For the records below, print the lines from the line with "os preços não são garantidos (101, 2397)" through the line with "Pinterest (69, 392)" exactly as written; include both end lines and exclude the rest.

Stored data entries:
+ + +
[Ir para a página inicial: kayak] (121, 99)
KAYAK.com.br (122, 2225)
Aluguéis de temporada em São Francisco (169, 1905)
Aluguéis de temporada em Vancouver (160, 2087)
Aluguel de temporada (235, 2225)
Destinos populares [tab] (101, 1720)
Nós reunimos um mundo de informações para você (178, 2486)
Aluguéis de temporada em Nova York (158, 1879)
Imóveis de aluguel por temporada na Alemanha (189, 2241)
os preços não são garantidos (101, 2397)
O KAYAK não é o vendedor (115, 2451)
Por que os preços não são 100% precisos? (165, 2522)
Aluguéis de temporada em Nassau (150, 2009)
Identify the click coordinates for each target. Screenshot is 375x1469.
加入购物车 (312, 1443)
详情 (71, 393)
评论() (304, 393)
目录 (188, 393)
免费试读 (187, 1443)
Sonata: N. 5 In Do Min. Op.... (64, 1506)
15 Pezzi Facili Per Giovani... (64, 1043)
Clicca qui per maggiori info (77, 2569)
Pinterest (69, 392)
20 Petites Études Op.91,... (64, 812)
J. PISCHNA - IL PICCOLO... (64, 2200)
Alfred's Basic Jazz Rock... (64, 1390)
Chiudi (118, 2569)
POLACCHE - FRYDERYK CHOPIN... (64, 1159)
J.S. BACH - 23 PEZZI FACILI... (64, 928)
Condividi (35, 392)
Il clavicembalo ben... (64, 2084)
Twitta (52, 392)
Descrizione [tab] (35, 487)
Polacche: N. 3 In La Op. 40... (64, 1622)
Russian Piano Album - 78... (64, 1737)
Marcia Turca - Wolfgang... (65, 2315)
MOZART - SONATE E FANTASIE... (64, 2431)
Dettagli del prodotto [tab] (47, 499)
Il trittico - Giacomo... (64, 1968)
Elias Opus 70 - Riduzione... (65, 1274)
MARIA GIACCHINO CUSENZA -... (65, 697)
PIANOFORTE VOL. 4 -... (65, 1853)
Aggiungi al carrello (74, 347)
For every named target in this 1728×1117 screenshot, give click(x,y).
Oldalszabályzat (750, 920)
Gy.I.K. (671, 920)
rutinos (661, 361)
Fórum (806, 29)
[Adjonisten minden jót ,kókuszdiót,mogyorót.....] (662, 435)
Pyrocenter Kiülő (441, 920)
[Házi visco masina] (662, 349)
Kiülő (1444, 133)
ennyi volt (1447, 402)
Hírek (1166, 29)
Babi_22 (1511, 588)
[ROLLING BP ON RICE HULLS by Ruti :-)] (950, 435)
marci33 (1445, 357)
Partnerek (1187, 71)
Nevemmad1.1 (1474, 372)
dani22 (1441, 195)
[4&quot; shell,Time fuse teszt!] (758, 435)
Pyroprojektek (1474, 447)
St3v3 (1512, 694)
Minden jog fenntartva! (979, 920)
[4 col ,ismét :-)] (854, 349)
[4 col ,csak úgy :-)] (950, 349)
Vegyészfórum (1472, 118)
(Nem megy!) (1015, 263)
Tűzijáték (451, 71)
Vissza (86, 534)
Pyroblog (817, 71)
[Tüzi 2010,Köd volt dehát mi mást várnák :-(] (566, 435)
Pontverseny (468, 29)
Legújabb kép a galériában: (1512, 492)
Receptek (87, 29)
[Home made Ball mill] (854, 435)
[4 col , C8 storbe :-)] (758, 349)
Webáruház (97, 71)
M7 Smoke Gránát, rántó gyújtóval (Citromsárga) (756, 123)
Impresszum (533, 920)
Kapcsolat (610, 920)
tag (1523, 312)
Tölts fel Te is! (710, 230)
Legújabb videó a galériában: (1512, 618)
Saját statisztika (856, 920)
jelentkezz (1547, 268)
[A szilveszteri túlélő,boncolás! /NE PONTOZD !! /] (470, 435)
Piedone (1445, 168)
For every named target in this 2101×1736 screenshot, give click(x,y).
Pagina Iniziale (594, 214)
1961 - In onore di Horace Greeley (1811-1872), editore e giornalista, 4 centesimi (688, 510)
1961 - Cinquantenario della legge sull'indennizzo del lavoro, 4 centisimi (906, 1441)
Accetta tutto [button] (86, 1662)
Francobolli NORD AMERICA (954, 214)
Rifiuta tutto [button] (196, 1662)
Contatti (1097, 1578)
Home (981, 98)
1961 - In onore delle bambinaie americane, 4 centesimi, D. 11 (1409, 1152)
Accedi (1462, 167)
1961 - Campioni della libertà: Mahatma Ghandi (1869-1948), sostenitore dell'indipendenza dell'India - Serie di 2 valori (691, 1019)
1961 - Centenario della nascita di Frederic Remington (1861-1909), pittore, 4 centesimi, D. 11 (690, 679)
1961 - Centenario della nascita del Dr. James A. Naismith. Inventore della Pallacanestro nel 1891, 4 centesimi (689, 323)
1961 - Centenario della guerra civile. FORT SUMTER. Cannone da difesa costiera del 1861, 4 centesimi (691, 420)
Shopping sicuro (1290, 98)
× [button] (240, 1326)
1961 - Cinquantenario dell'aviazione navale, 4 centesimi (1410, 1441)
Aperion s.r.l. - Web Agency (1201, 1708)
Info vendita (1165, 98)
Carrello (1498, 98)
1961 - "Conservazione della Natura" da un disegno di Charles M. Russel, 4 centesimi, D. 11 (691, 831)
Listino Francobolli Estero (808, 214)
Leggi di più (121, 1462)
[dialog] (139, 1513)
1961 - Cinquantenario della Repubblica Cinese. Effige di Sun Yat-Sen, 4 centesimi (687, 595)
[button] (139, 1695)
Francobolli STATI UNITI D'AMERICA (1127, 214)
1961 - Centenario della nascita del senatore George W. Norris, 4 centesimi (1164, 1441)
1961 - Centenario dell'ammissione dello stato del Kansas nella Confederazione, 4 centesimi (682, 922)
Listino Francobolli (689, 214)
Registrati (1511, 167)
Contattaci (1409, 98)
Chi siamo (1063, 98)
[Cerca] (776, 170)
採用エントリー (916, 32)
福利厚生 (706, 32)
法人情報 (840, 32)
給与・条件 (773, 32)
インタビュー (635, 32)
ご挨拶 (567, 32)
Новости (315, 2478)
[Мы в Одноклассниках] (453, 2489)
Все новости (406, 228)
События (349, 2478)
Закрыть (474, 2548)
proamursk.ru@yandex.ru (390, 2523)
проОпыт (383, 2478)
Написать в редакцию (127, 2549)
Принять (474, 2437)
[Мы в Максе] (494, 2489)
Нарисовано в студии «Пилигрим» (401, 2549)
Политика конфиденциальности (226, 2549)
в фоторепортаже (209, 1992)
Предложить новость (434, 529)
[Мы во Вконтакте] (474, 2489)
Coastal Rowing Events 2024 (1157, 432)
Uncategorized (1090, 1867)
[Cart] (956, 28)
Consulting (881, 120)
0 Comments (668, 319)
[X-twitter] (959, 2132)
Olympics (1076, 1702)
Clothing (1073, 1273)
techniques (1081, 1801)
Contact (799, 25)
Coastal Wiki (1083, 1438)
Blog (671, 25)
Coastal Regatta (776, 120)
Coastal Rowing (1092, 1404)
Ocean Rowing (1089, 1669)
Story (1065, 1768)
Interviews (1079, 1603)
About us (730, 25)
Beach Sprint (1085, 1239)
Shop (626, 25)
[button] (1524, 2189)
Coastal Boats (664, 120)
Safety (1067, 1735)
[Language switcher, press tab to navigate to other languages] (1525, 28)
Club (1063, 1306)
+ + +
> **TASK SOLUTION**
os preços não são garantidos (101, 2397)
O KAYAK não é o vendedor (115, 2451)
Por que os preços não são 100% precisos? (165, 2522)
Aluguéis de temporada em Nassau (150, 2009)
Identify the click coordinates for each target. Screenshot is 375x1469.
加入购物车 (312, 1443)
详情 (71, 393)
评论() (304, 393)
目录 (188, 393)
免费试读 (187, 1443)
Sonata: N. 5 In Do Min. Op.... (64, 1506)
15 Pezzi Facili Per Giovani... (64, 1043)
Clicca qui per maggiori info (77, 2569)
Pinterest (69, 392)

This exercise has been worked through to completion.